You are returning the result while you are still in the loop. You need to move result = 0 out of the loop, and move the return result statement outside of the loop too. At the moment the function is going through the first iteration of the loop ("ababaa", for which all characters match), but you want result to equal the sum of all results.
Additionally, instead of doing:
count = 0
x.chars.each do |x|
if x == string[count]
count = count + 1
result = result + 1
else
count = count + 1
end
end
You could use the function each_with_index, to get
x.chars.each_with_index do |c,index|
if c == string[index]
result = result + 1
end
end
However, since you are trying to count how many characters in the substring are a prefix of string, you want to break when you first find a character c that is not equal to string[index], so that you don't end up counting extra characters. The loop then becomes:
x.chars.each_with_index do |c,index|
if c == string[index]
result = result + 1
else
break
end
end
I noticed you are returning the result inside your second loop, at the end. This means that after you've gone through the first item in your array the function returns just the result for the first item. Move your return statement to outside the loop.

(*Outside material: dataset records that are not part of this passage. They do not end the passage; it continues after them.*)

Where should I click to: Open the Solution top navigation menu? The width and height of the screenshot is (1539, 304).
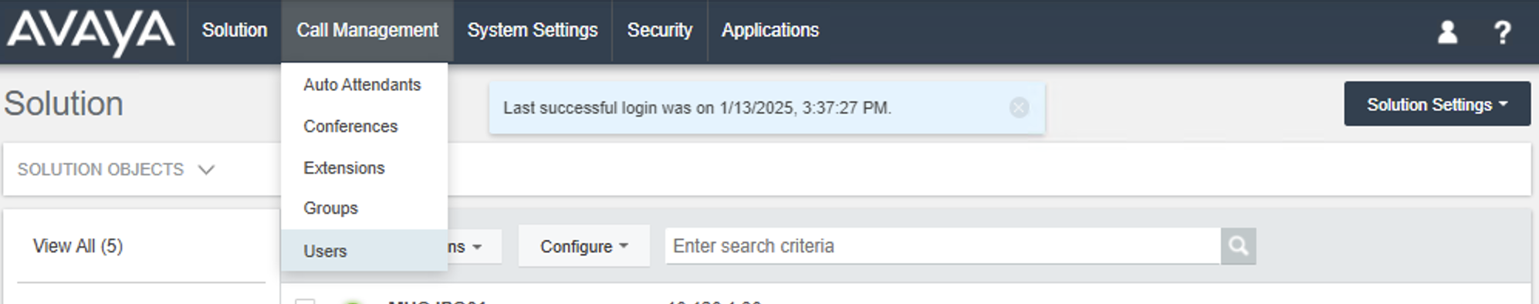235,30

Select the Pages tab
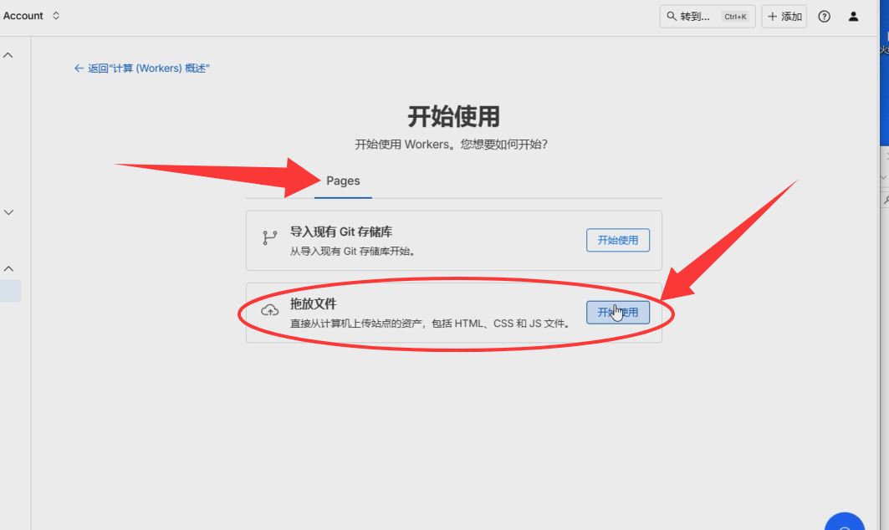[x=343, y=181]
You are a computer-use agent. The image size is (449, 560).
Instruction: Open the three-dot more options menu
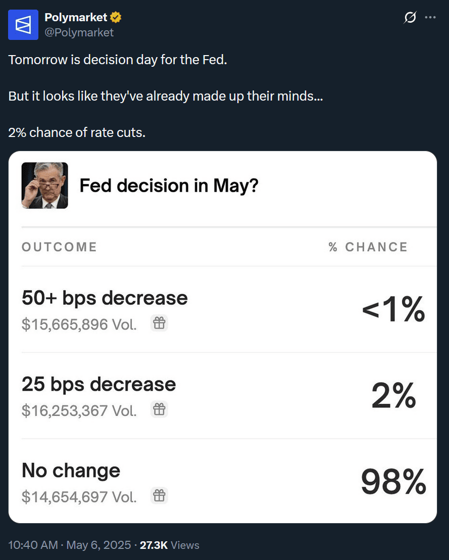click(x=430, y=18)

As I understand, the problem is this: given a string s, for each i = 0..s.size-1, compute the number of leading characters of s[0..-i-1] that match the corresponding characters (i.e., at same offsets) of s[i..-1], and sum these s.size subtotals.
Here's a Ruby-like way to do that, using Enumerable#reduce (aka inject) and Enumerable#take_while:
str = "ababaa"
arr = str.chars
(0...arr.size).reduce(0) do |tot,i|
tot + arr[0..-i-1].zip(arr[i..-1]).take_while { |x,y| x == y }.size
end
#=> 11
The steps:
arr = str.chars
#=> ["a", "b", "a", "b", "a", "a"]
r = 0...arr.size
#=> 0...6
When the first element of r is passed to the block, the block variables are set to:
tot = 0
i = 0
The block calculation is therefore as follows:
a = arr[0..-i-1].zip(arr[i..-1])
#=> arr[0..-1].zip(arr[0..-1])
#=> arr.zip(arr)
#=> ["a", "b", "a", "b", "a", "a"].zip(["a", "b", "a", "b", "a", "a"])
#=> [["a", "a"], ["b", "b"], ["a", "a"], ["b", "b"], ["a", "a"], ["a", "a"]]
b = a.take_while { |x,y| x == y }
#=> [["a", "a"], ["b", "b"], ["a", "a"], ["b", "b"], ["a", "a"], ["a", "a"]]
tot + b.size
#=> 0 + 6
#=> 6
Note that this calculation will always equal arr.size for the first element of arr passed to the block.
When the next element of arr is passed to the block, the block variable i is set to 1. tot, which we just computed, equals 6. The block calculation is therefore:
a = arr[0..-i-1].zip(arr[i..-1])
#=> arr[0..-2].zip(arr[1..-1])
#=> ["a", "b", "a", "b", "a"].zip(["b", "a", "b", "a", "a"])
#=> [["a", "b"], ["b", "a"], ["a", "b"], ["b", "a"], ["a", "a"]]
b = a.take_while { |x,y| x == y }
#=> []
tot + b.size
#=> 6 + 0
#=> 6
The remaining calculations are similar. After all elements of arr have been sent to the block, reduce returns the value of tot.